Les syndicats d’initiative et offices du tourisme

  • Question écrite du 22/09/2014

de HENQUET Laurent
à COLLIN René, Ministre de l’Agriculture, de la Nature, de la Ruralité, du Tourisme et des Infrastructures sportives, délégué à la Représentation à la Grande Région

La fiche 63 de « Destination 2015 » – le document de réflexion et de concertation élaboré par le Ministre Paul Furlan pour planifier les actions de la politique touristique wallonne à l’échéance 2015 – traite, en général, des organismes touristiques sur le territoire communal et, plus particulièrement, des deux aspects suivants :
– l’organisation d’une réunion annuelle avec les syndicats d’initiative et offices du tourisme ;
– la volonté de fusion des différents organismes touristiques au sein d’une même commune. Volonté, déjà précisée dans la DPR 2009-2014 qui stipule, en page 153, que « … au niveau communal, un seul organisme touristique existant (Office du Tourisme OU Syndicat d’Initiative) doit fédérer tous les acteurs locaux ».

En relation avec ces points, nous relevons deux éléments à ce jour :

1° d’une part, le rapport d’activités 2013 du Commissariat général au tourisme mentionne, en page 12, que « … dans le cadre de la mise en œuvre de la fiche 63 de « Destination 2015 », une réunion a été organisée le 25 novembre 2013 avec les syndicats d’Initiative et offices du tourisme de la province de Liège »;

2° d ’autre part, certaines communes disposent toujours de plusieurs organismes touristiques sur leur territoire. Par exemple, la commune de Durbuy en recense encore cinq.

Je souhaiterais dès lors interpeller Monsieur le Ministre et lui demander des réponses claires aux questions suivantes.

Pourquoi la réunion annuelle s’est-elle tenue avec les seuls offices du tourisme et syndicats d’initiative de la province de Liège ?

À ce jour, combien d’offices du tourisme et de syndicats d’initiative continuent-ils à faire double emploi sur le territoire d’une même commune ?

Combien d’offices du tourisme et de syndicats d’initiative, ont fusionné durant la dernière législature, selon le souhait mentionné clairement dans la DPR 2009 – 2014 ?

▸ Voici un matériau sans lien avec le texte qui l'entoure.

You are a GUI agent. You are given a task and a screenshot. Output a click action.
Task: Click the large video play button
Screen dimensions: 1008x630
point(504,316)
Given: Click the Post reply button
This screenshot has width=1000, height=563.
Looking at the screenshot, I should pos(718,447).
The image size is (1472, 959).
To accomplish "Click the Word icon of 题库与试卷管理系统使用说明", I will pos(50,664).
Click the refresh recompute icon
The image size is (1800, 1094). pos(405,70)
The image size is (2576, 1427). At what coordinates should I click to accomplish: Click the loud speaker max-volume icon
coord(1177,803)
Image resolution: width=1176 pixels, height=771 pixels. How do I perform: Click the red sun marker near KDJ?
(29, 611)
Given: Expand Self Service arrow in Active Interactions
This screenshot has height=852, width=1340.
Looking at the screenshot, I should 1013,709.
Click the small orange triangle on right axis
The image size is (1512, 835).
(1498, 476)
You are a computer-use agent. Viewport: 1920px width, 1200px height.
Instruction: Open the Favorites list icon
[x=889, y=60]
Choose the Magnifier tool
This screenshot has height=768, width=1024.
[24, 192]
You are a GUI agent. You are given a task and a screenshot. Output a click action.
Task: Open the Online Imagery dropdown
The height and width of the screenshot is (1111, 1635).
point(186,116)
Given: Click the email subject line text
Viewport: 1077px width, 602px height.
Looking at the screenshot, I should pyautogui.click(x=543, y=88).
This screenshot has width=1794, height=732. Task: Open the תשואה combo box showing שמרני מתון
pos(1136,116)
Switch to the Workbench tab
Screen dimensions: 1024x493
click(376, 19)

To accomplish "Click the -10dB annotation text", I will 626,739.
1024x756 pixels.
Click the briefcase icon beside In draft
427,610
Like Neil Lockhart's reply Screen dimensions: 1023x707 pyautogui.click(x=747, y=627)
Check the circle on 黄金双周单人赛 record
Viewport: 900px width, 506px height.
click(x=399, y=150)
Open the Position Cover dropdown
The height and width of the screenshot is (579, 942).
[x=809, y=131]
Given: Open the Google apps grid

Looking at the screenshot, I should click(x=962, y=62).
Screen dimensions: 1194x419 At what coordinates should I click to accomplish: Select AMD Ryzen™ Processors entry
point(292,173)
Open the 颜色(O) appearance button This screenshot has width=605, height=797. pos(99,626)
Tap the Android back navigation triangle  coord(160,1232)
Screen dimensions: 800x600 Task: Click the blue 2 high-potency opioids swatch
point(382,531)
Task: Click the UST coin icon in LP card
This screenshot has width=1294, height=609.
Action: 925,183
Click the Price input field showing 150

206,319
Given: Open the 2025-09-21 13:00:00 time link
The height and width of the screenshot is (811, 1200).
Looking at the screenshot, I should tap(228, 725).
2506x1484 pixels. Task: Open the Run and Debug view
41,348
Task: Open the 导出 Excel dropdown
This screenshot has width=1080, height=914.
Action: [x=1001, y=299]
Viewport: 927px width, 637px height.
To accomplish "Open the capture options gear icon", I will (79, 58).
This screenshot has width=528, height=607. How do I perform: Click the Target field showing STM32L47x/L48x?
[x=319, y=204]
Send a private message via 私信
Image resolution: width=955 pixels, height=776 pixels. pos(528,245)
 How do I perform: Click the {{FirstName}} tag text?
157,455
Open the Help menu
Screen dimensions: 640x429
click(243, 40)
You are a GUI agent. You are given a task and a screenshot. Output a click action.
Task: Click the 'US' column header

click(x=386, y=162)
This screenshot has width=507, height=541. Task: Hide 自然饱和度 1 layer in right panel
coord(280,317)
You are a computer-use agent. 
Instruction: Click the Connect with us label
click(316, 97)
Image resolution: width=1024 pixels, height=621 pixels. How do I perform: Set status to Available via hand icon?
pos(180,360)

Y a-t-il toujours cette volonté de fédérer les organismes touristiques au niveau communal ?

 

  • Réponse du 08/10/2014

de COLLIN René

À l’instar des réunions que le Commissariat général au Tourisme tient deux fois par an avec les 42 Maisons du Tourisme, il a souhaité également organiser des rencontres avec tous les Syndicats d’Initiative et les Offices du Tourisme de chaque province. L’objectif est d’informer ces organismes touristiques sur les services offerts par l’administration. La volonté est également de leur montrer qu’ils gardent un rôle important à jouer dans la chaîne de l’information en synergie et collaboration avec leur Maison du Tourisme.

Trois réunions ont eu lieu jusqu’à présent dans les provinces de Liège, du Brabant wallon et de Luxembourg.

Les réunions en Province du Hainaut et de Namur seront organisées au plus tard début de l’année 2015.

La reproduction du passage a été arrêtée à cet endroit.